Task details - Leave out the pictures and repeat exactly the lines from the one containing "Task: Click the search input field" through the end of the records.

Records shown -
◇ ◇ ◇ ◇ ◇ ◇ ◇
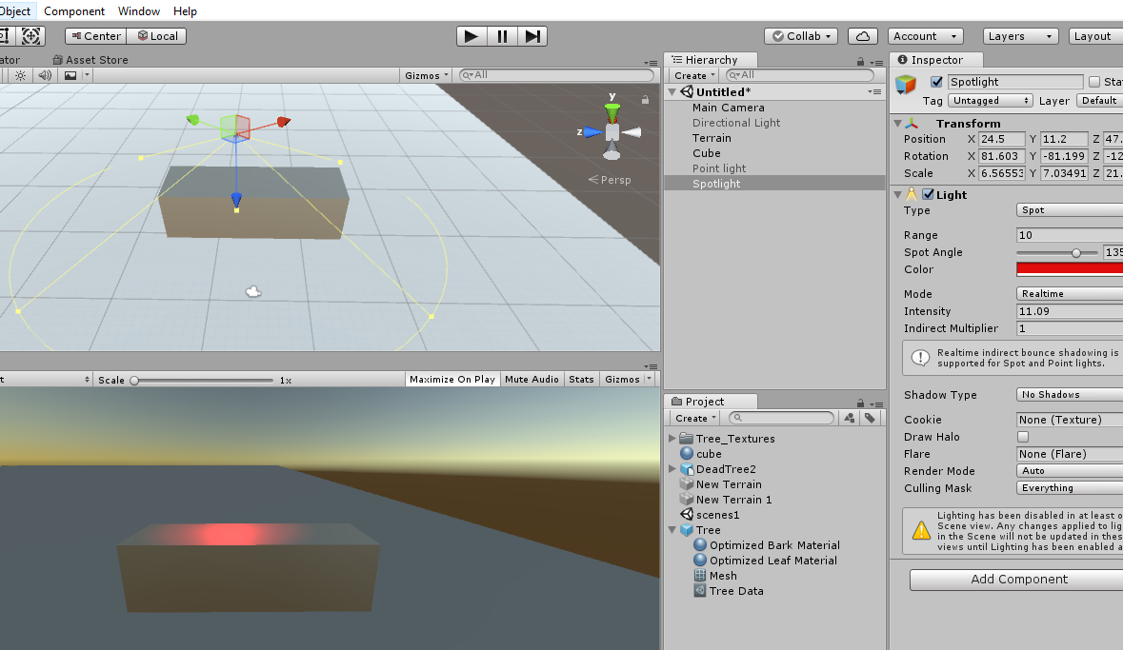The image size is (1123, 650).
Task: Click the Add Component button
Action: (x=1018, y=580)
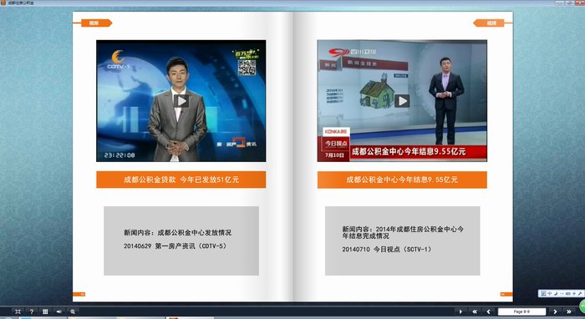This screenshot has height=319, width=585.
Task: Jump to the last page
Action: pyautogui.click(x=568, y=311)
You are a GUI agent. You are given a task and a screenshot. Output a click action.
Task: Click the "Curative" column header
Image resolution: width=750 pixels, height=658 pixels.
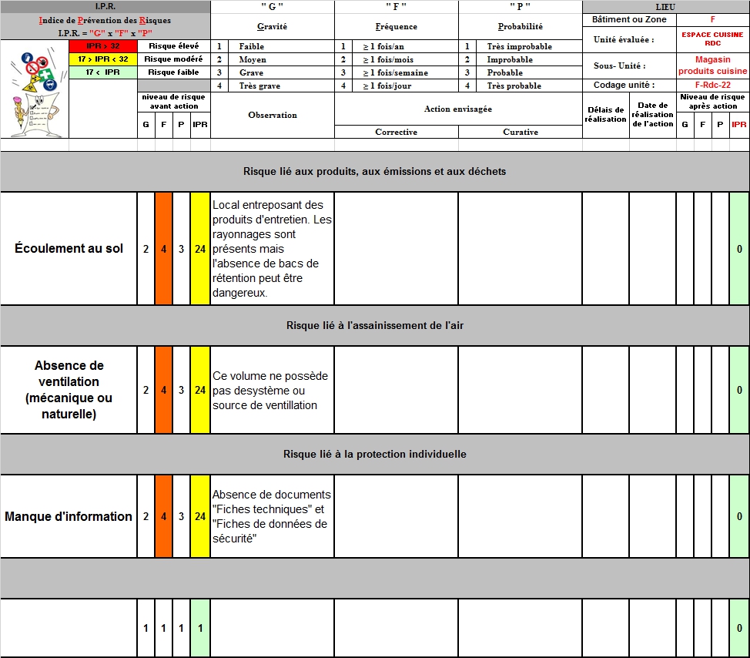click(521, 133)
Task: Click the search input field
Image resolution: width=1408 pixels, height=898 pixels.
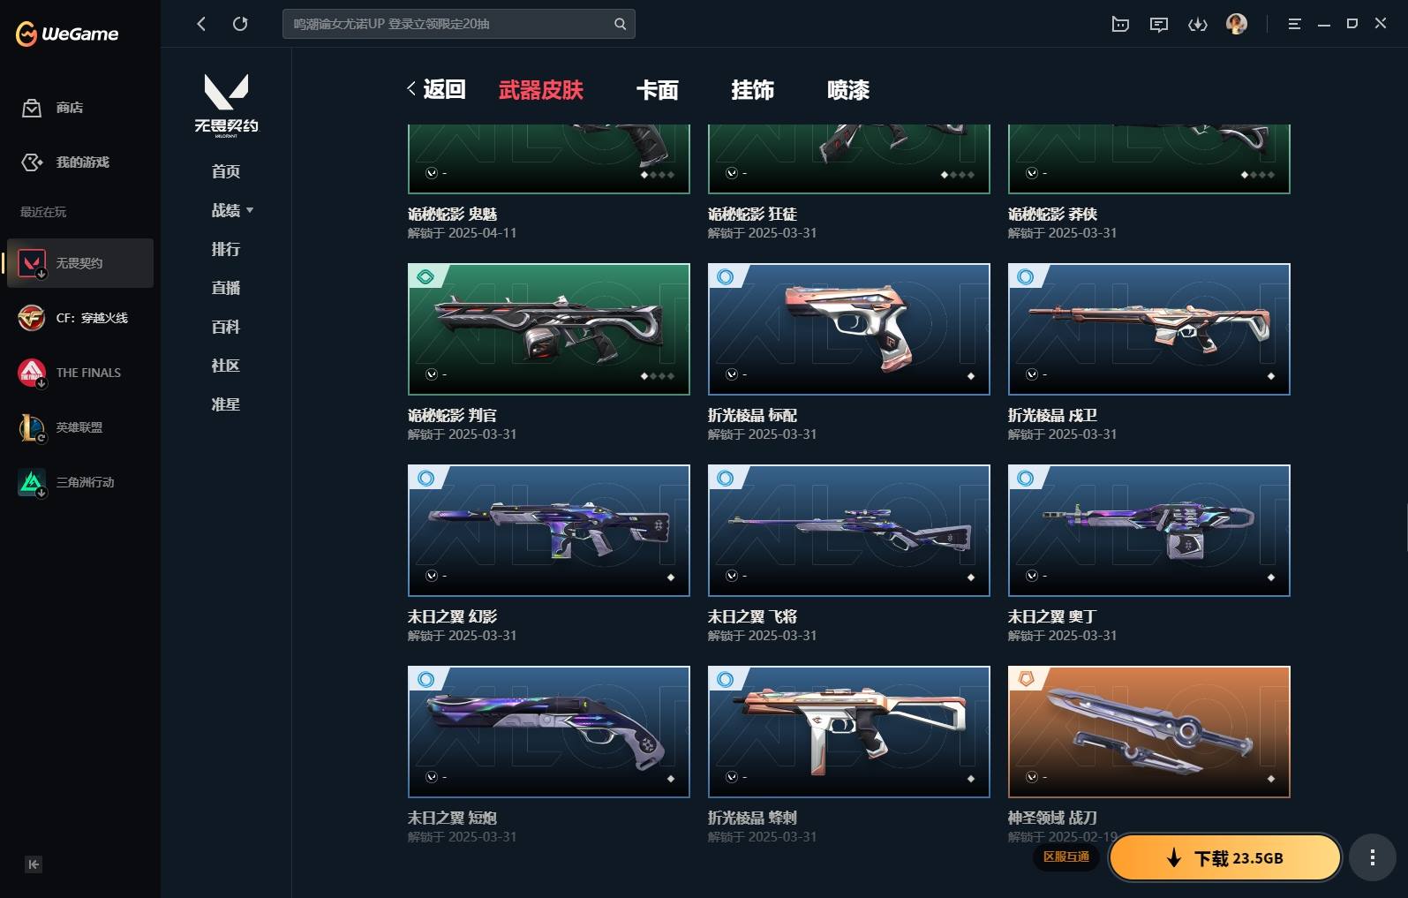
◇ ◇ ◇ ◇ ◇ ◇ ◇
The completed task -
Task: Click the search input field
Image resolution: width=1408 pixels, height=898 pixels.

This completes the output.